B. Par acte du 28 mai 2015, P.________ a recouru contre cette décision en concluant, avec dépens, à son annulation et à l’admission de sa requête du 21 avril 2015 en ce sens qu’il doit bénéficier d’un accès au dossier de la curatelle de feue sa tante E.________. Il a produit un bordereau de quinze pièces à l’appui de son écriture.

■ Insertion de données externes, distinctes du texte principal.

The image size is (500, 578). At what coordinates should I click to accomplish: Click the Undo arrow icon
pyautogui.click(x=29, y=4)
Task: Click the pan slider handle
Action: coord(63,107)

Par lettre du 27 juillet 2015, A.________ a déclaré s’en remettre à justice et ne pas s’opposer à la consultation du dossier.

C. La cour retient les faits suivants :

Par testament authentique du 27 février 2012, E., née le 9 janvier 1924, a institué A. héritier universel de ses biens.

Par courrier du 1er novembre 2012, l'association «Réseau de la communauté sanitaire de la région lausannoise» (ci-après : Arcos) a signalé à la Justice de paix du district de Lausanne (ci-après : justice de paix) la situation d’E.________ et requis l’institution d’une mesure de curatelle volontaire en sa faveur.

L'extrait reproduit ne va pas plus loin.